Restart handler strategy behaviour #231

guidograzioli · 2024-05-15T11:41:09Z

Builds on and supersedes #230; a directory for restart strategies is provided with three implementations: none (nothing is restarted), serial (restart hosts in a serial fashion), serial_then_parallel (restart first node, verify health url, proceed with the rest in parallel). Restart health check can be mix-and-matched with the wait_for parameters.

The default strategy file, imported from the restart handler, is 'serial_then_parallel'; user can use that, choose one of the other too, or specify their custom taskfile (in a relative path of the calling playbook).

serial is the only viable restart behaviour on keycloak with default embedded infinispan caches (distributed-caches with owners = 2 implies a single point of failure).
serial_then_parallel is for the case of remote infinispan caches, where liveliness of the first node to be restarted allows the other keycloak node to be restarted in parallel

The molecule scenario quarkus_ha tests a cluster of two keycloak instances with a shared postgresql instance, restart in serial strategy

New parameters:

Variable	Description	Default
`keycloak_quarkus_restart_strategy`	Strategy task file for restarting in HA (one of provided restart/['serial.yml','none.yml','serial_then_parallel.yml']) or path to file when providing custom strategy	`restart/serial.yml`
`keycloak_quarkus_restart_health_check`	Whether to wait for successful health check after restart	`{{ keycloak_quarkus_ha_enabled }}`
`keycloak_quarkus_restart_health_check_delay`	Seconds to let pass before starting healch checks	`10`
`keycloak_quarkus_restart_health_check_reries`	Number of attempts for successful health check before failing	`25`
`keycloak_quarkus_restart_pause`	Seconds to wait between restarts in HA strategy	`15`

Fix #182
Fix #221

Co-authored-by: Helmut Wolf <hwo@world-direct.at> Co-authored-by: Guido Grazioli <ggraziol@redhat.com>

guidograzioli · 2024-05-15T11:58:23Z

@hwo-wd please review; if we agree on this coauthored PR, I'll find another pair of eye to do the formal review

hwo-wd

Mostly nitpicking

hwo-wd · 2024-05-15T12:03:43Z

roles/keycloak_quarkus/tasks/restart/serial.yml

+  throttle: 1
+  loop: "{{ ansible_play_hosts }}"
+  block:
+    - name: "Restart and enable {{ keycloak.service_name }} service on first host"

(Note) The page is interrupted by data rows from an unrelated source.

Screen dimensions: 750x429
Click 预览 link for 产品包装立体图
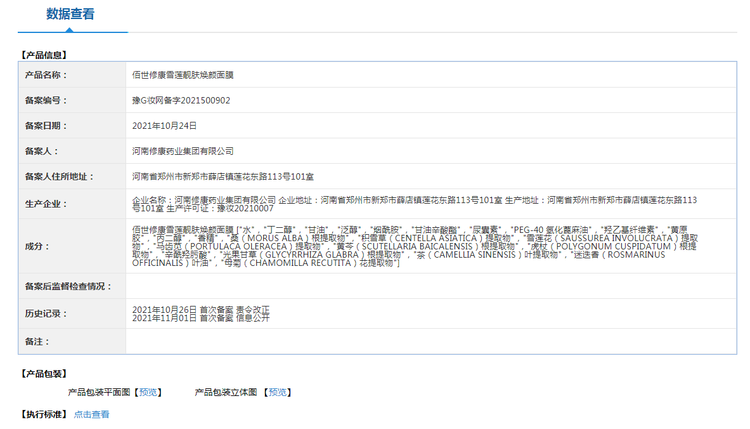click(279, 392)
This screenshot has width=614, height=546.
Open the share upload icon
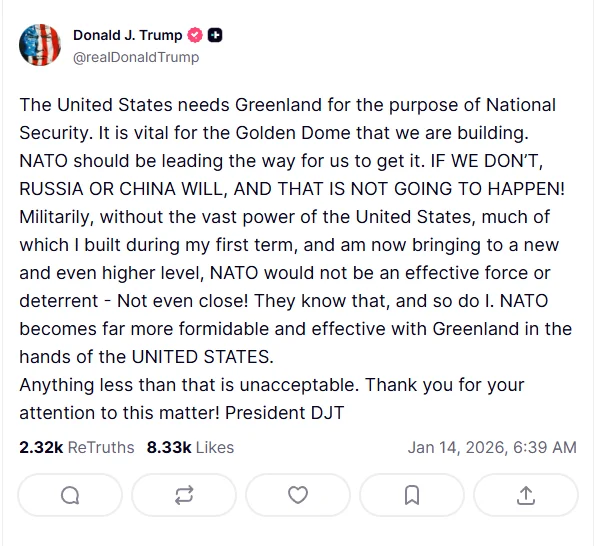[x=526, y=495]
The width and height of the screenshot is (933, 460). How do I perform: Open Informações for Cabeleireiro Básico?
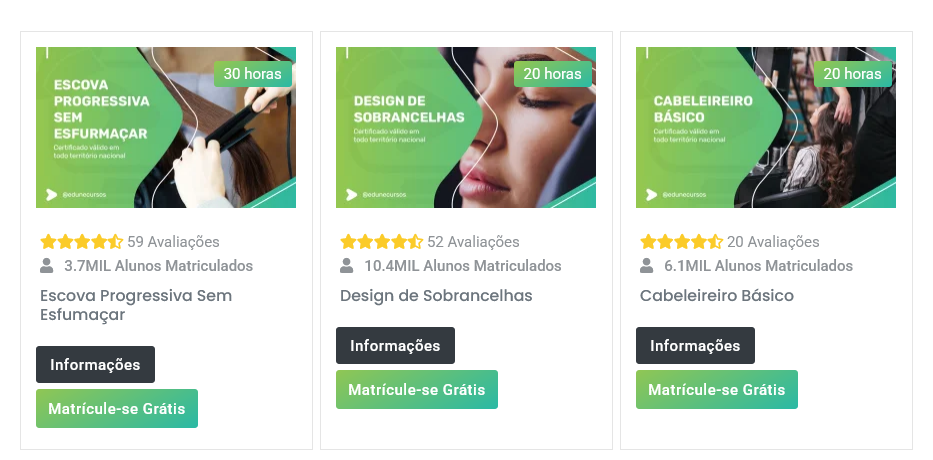click(x=695, y=345)
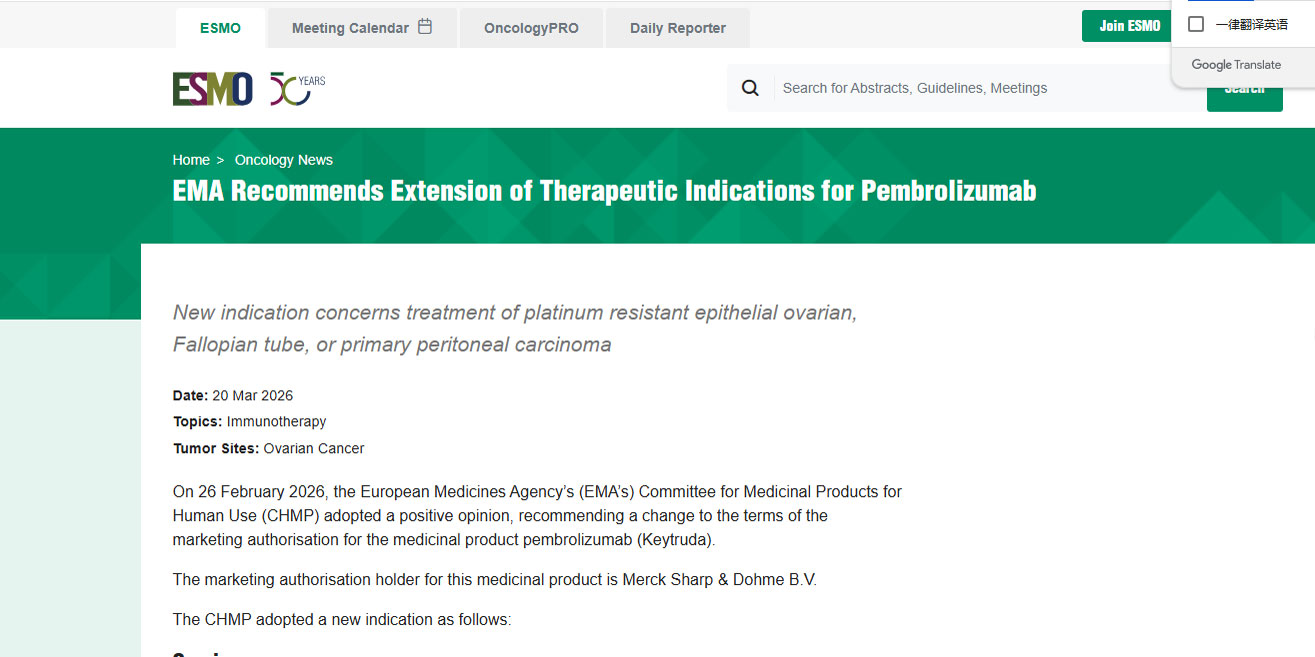Image resolution: width=1315 pixels, height=657 pixels.
Task: Click the 50 Years anniversary logo
Action: coord(297,89)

... service on {{ item }}"

guidograzioli · 2024-05-15T13:21:39Z

roles/keycloak_quarkus/tasks/restart.yml

-      when: inventory_hostname != ansible_play_hosts | first
+- name: "Wait until {{ keycloak.service_name }} service becomes active {{ keycloak.health_url }}"
+  ansible.builtin.uri:
+    url: "{{ keycloak.health_url }}"


My intent here was indeed to contact localhost (localhost from delegate_to being the restarted node); do you mean in production scenario keycloak_quarkus_host would change from localhost? Ideally it should be keycloak_quarkus_frontend_url that takes the load balanced / reverse proxied domainname (no?).

you're right, I implied that keycloak_quarkus_host (=localhost, by default) ==rhbk_frontend_url (=load balanced) which is not the case -- all good, sry for the confusion

roles/keycloak_quarkus/meta/argument_specs.yml

@@ -425,6 +431,20 @@ argument_specs:
                default: true
                description: "Allow the option to ignore invalid certificates when downloading JDBC drivers from a custom URL"
                type: "bool"
+            keycloak_quarkus_restart_health_check:


hwo-wd · 2024-05-15T12:14:28Z

roles/keycloak_quarkus/meta/argument_specs.yml

+                type: "bool"
+            keycloak_quarkus_restart_strategy:
+                description: >
+                  Strategy task file for restarting in HA, one of [ 'serial', 'none', 'verify_first' ] below, or path to


Strategy task file for restarting if keycloak_quarkus_restart_health_check==True,...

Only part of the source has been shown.